Click-target data
○ ○ ○ ○ ○ ○ ○
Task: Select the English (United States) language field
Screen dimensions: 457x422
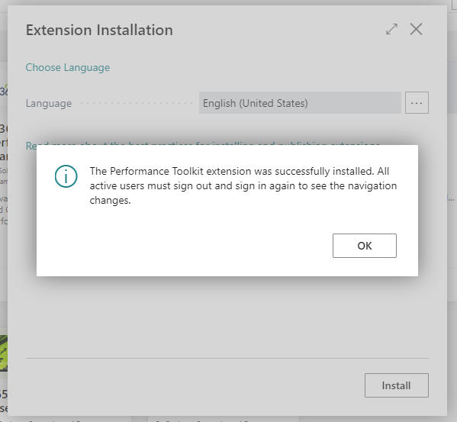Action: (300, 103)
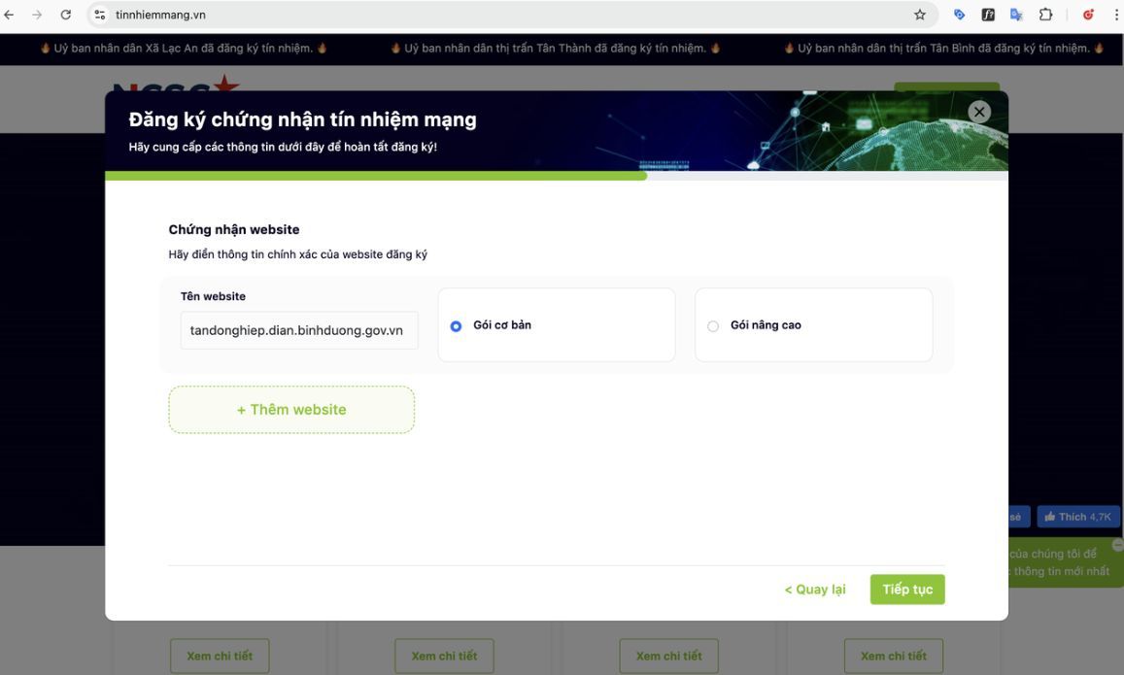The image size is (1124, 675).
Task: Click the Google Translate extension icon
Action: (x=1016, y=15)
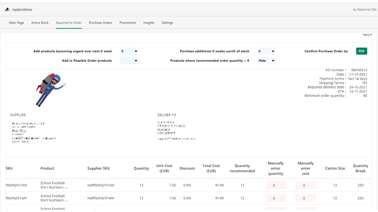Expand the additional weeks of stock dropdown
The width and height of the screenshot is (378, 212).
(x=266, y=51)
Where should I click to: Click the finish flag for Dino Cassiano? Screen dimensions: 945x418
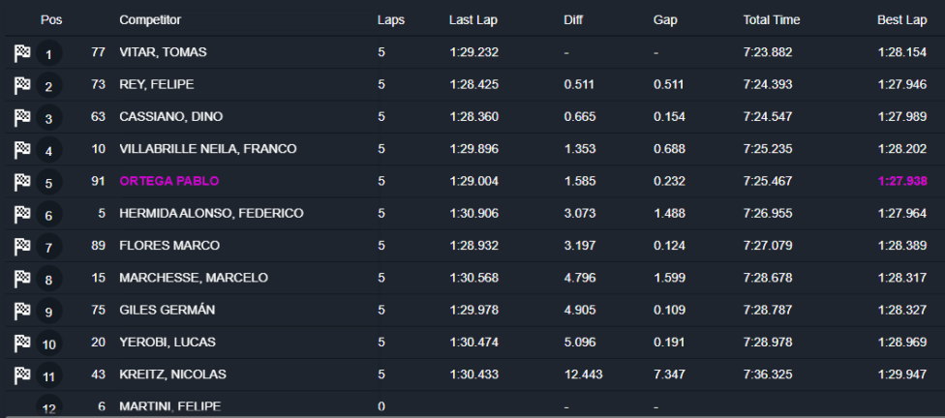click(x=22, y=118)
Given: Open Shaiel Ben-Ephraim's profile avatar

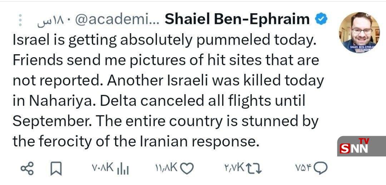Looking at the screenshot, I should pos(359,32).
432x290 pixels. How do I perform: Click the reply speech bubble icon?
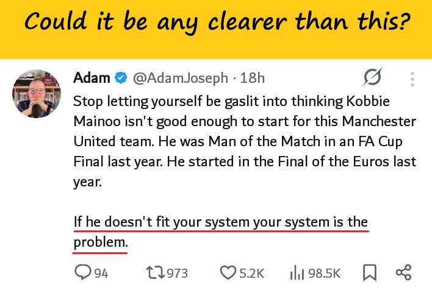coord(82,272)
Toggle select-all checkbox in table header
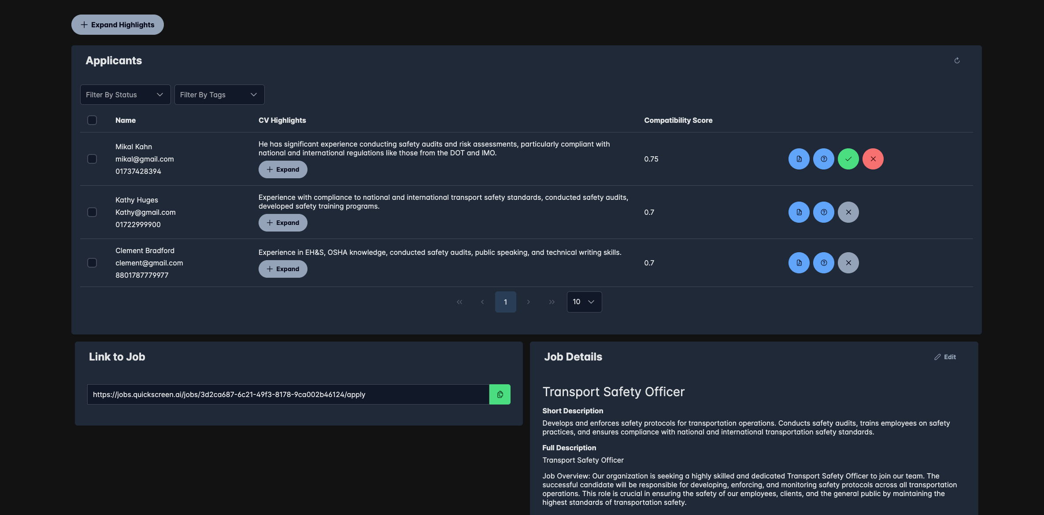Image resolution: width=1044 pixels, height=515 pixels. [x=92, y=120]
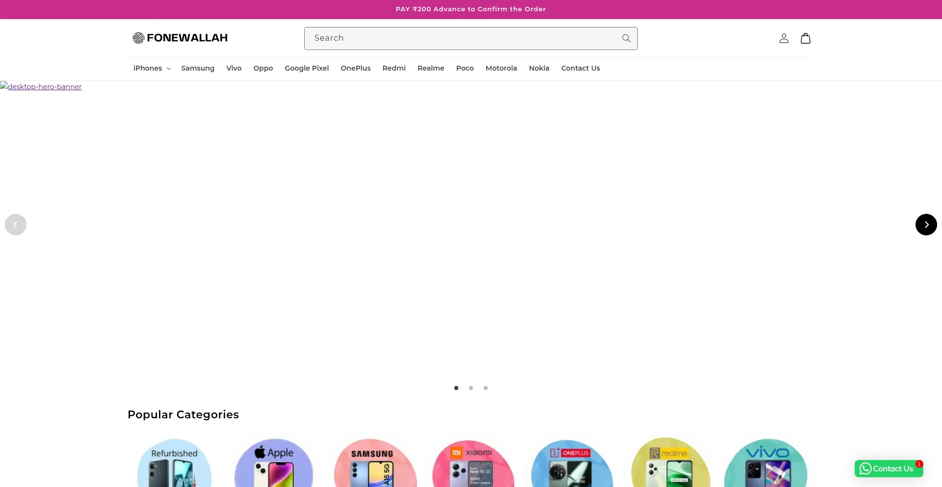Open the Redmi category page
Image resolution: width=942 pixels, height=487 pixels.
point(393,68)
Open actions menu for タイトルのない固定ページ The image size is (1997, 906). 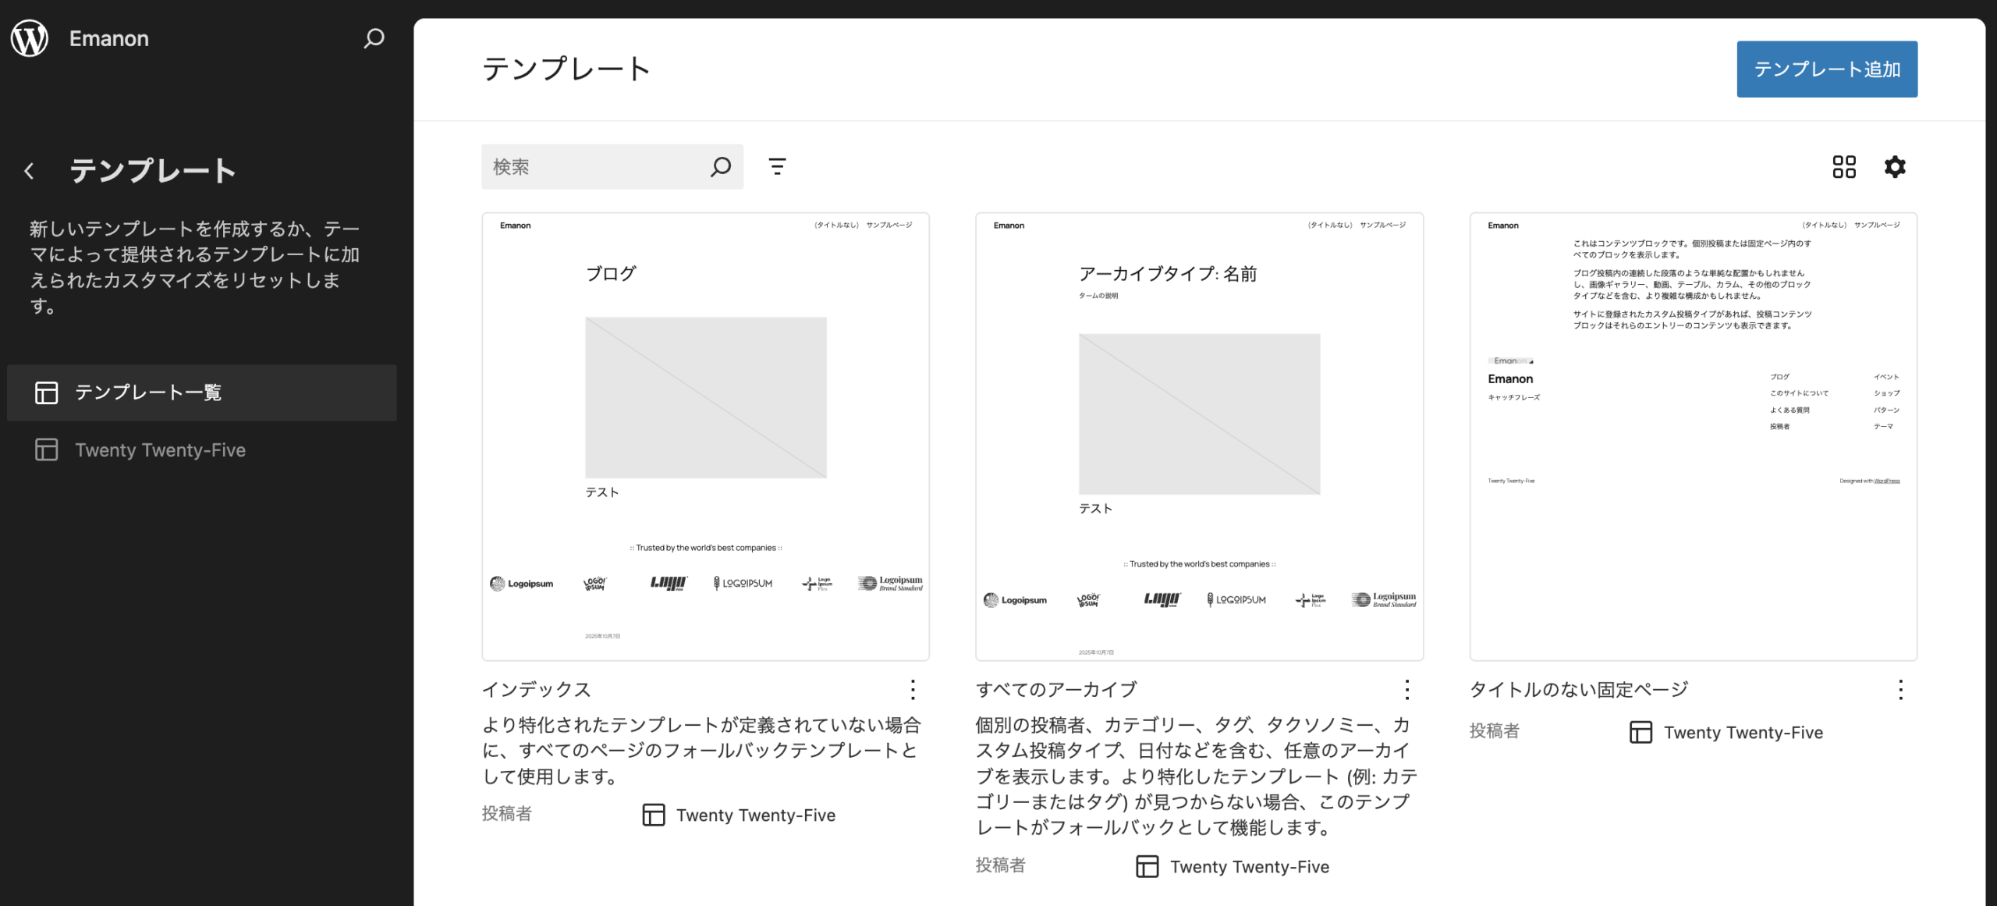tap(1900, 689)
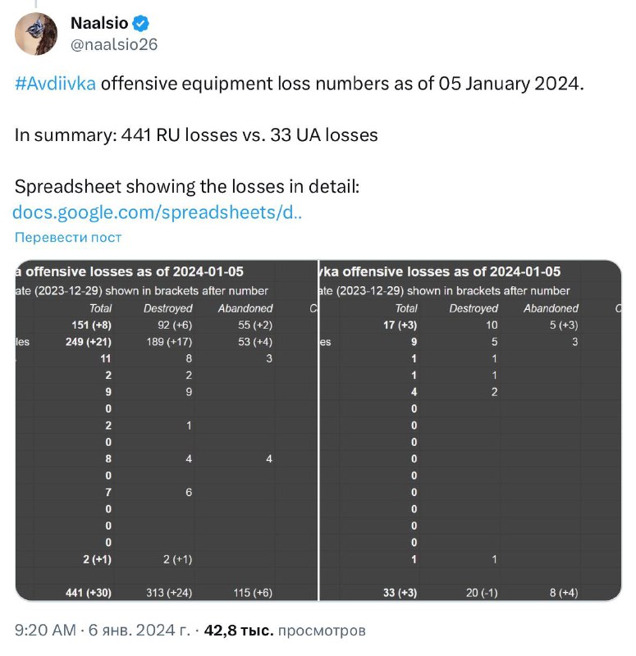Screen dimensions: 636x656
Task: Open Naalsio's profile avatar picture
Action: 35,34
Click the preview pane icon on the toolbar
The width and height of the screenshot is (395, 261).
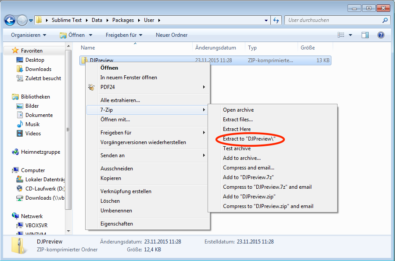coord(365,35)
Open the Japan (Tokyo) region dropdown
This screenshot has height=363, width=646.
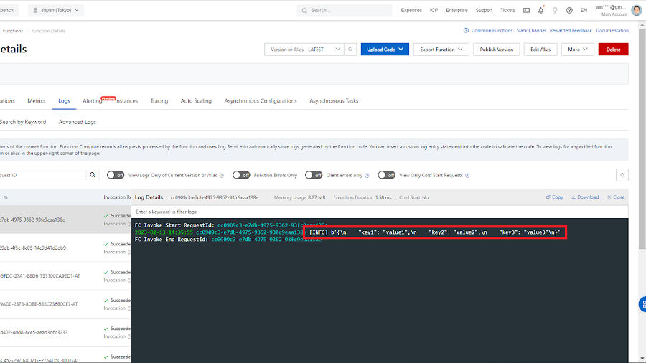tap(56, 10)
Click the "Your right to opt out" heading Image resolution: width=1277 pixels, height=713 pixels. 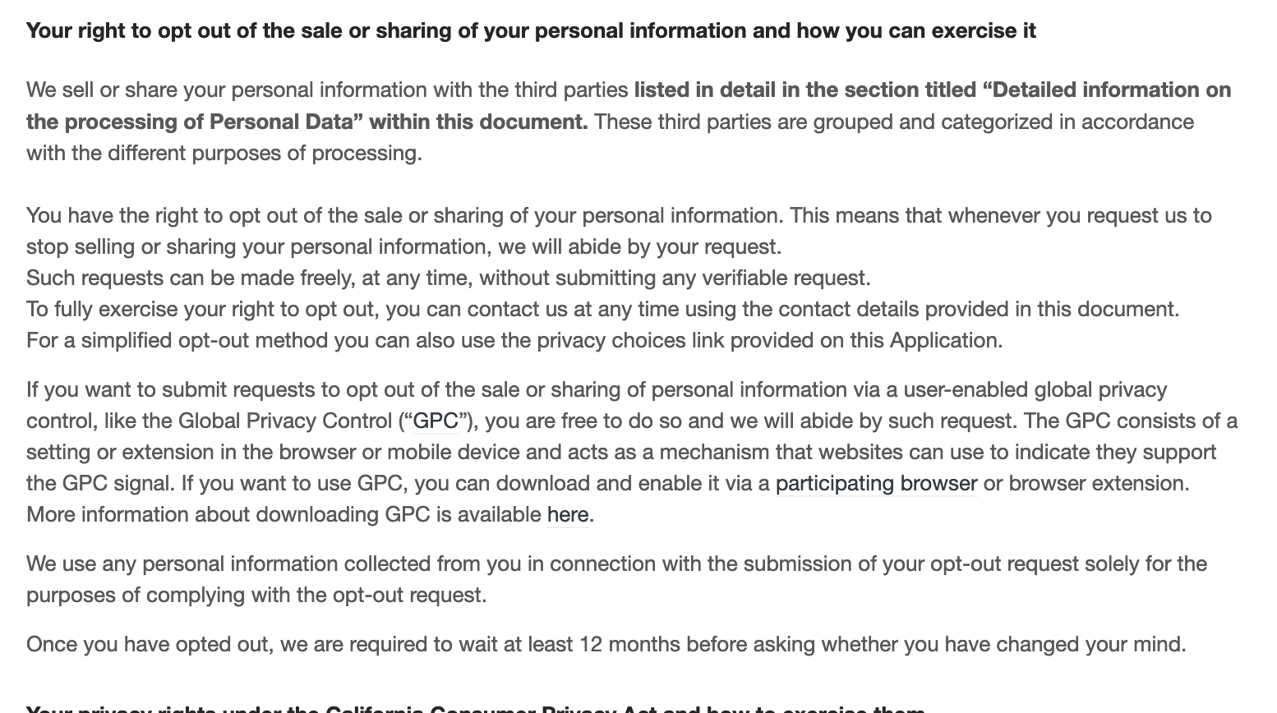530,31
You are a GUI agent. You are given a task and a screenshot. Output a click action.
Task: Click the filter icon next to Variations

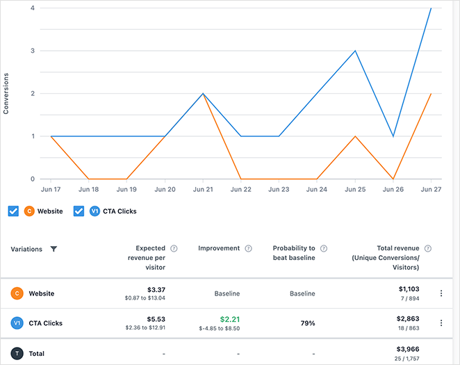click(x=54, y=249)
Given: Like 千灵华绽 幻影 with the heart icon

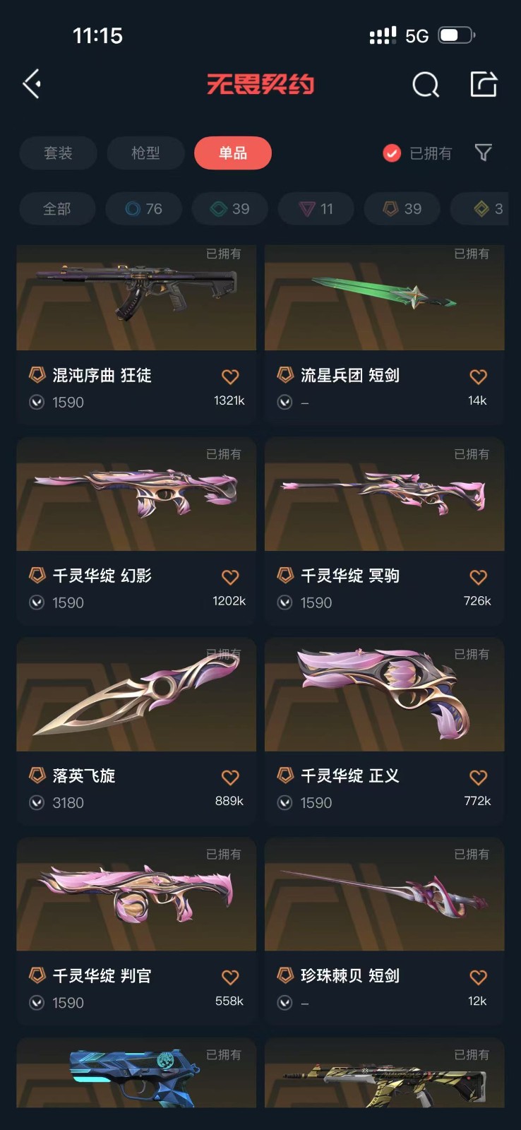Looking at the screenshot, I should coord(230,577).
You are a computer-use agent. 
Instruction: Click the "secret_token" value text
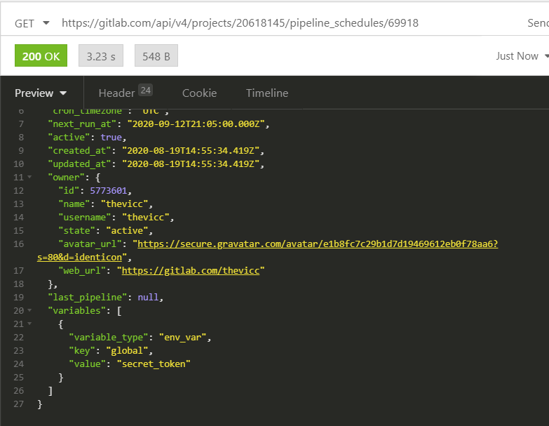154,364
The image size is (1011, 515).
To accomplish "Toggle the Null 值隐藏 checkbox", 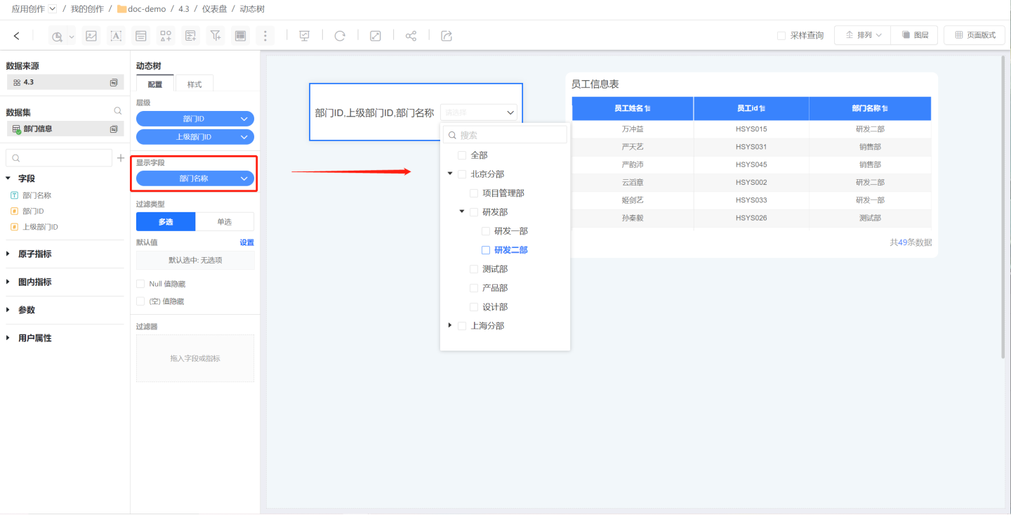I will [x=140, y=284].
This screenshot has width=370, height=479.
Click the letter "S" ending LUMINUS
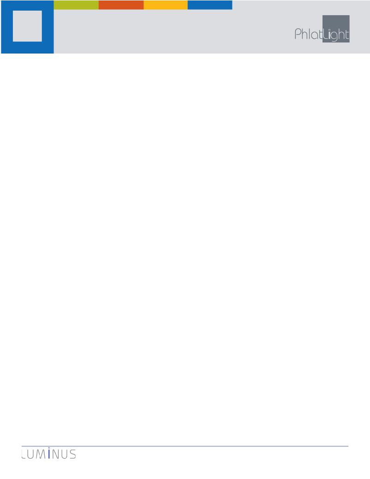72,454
○ ○ ○ ○ ○ ○ ○
**Your instructions**
Please repeat the listing from its start through the line containing "(x=266, y=51)", and leave out the pictures.

**Result of the exercise**
Task: Select the English (United States) language field
Screen dimensions: 457x422
Action: (300, 103)
The image size is (1124, 675).
Task: Click the Google Translate extension icon
Action: (x=1016, y=15)
Expand the additional weeks of stock dropdown
The width and height of the screenshot is (378, 212).
(x=266, y=51)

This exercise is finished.